Heliyon (Nov 2024)
The influence maximization algorithm for integrating attribute graph clustering and heterogeneous graph transformer
Abstract
In social networks, maximizing influence is an important research direction. However, traditional influence maximization algorithms often overlook the attribute information of nodes and the heterogeneity of networks, leading to inefficiency and inaccuracy in the propagation process. To address this issue, this study first constructs a social network influence maximization propagation model, and then combines auto-encoder and graph convolutional autoencoder to extract social network user attributes. Finally, Transformer is used to learn the feature representation of social network nodes.

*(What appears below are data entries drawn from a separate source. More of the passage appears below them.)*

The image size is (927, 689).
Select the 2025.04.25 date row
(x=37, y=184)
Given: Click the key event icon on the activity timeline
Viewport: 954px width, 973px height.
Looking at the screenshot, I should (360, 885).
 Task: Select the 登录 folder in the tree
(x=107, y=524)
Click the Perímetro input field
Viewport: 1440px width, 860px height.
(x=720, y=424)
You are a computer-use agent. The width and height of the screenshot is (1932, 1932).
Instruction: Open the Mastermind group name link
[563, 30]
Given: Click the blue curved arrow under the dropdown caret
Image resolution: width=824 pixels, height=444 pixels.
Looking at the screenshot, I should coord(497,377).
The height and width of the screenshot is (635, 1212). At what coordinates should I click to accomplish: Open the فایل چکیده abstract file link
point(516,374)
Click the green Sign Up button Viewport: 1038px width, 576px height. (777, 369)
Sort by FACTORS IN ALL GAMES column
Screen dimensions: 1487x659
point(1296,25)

Moreover, a heterogeneous graph neural network is introduced to combine with Transformer to further learn the feature representation of nodes, so as to design an influence maximization algorithm combining attributed graph clustering and heterogeneous graph Transformer. The results showed that the loss values of the fusion algorithm on different datasets were 0.619 and 0.17, respectively, proving its good fitting performance. The recall rate and F1 of this fusion algorithm were 92.5 % and 0.90, respectively, proving its high clustering accuracy. The influence maximization model based on fusion algorithm achieved active node coverage of 67 % and 48 % on two datasets, respectively, proving its good influence propagation effect. The above results demonstrate that the designed model can effectively spread influence. This helps to better understand and utilize the influence dissemination mechanisms in social networks, thereby promoting the development of social network research.